L'existence de polymorphismes génétiques codants pour des protéines de transport ou de métabolisme peut expliquer en partie la variabilité pharmacocinétique de certains médicaments. Les modèles non linéaires à effets mixtes (MNLEM) permettent de caractériser cette variabilité en analysant simultanément les données recueillies chez l'ensemble des patients et nécessitent moins de prélèvements que l'approche traditionnelle non-compartimentale.
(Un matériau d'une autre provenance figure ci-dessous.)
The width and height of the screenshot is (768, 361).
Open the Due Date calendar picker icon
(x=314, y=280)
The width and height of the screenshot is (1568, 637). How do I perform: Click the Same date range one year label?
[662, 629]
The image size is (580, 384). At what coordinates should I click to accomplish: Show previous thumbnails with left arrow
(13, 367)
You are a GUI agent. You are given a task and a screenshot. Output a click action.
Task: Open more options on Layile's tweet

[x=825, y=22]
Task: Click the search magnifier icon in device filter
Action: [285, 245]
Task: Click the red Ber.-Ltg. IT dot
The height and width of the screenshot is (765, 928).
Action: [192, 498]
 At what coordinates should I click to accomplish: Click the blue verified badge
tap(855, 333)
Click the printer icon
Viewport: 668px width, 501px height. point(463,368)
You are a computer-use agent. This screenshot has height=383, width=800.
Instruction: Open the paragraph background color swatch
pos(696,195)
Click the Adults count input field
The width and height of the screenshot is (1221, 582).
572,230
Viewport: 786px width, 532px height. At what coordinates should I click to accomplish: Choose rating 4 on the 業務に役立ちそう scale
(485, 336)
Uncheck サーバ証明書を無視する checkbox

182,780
Du fait de la multiplicité des génotypes et de leur représentation déséquilibrée dans la population générale, nous nous sommes interrogés sur les propriétés des tests classiquement utilisés pour détecter un effet gène sur un paramètre pharmacocinétique dans le cadre des MNLEM. Dans ce contexte, nous avons évalué par simulation les propriétés de l'ANOVA, du test de Wald et du test du rapport de vraisemblance. L'impact de l'algorithme d'estimation a été pris en compte grâce à l'utilisation de plusieurs méthodes d'estimation. Nous avons ainsi mis en évidence une inflation de l'erreur de type I des tests asymptotiques, sur plusieurs protocoles expérimentaux. Nous avons alors proposé deux alternatives et montré que l'approche par permutation peut être utilisée dans ce contexte ainsi qu'une approche reposant sur la pondération de la variance d'estimation, moins coûteuse en temps de calcul. Ces résultats ont été appliqués à l'analyse de trois études pharmacogénétiques, explorant l'influence de polymorphismes génétiques sur la pharmacocinétique de l'indinavir dans l'essai COPHAR2-ANRS 111, sur la pharmacocinétique d'un antipsychotique en développement et sur la pharmacocinétique de la névirapine dans l'essai PECAN-ANRS 12154.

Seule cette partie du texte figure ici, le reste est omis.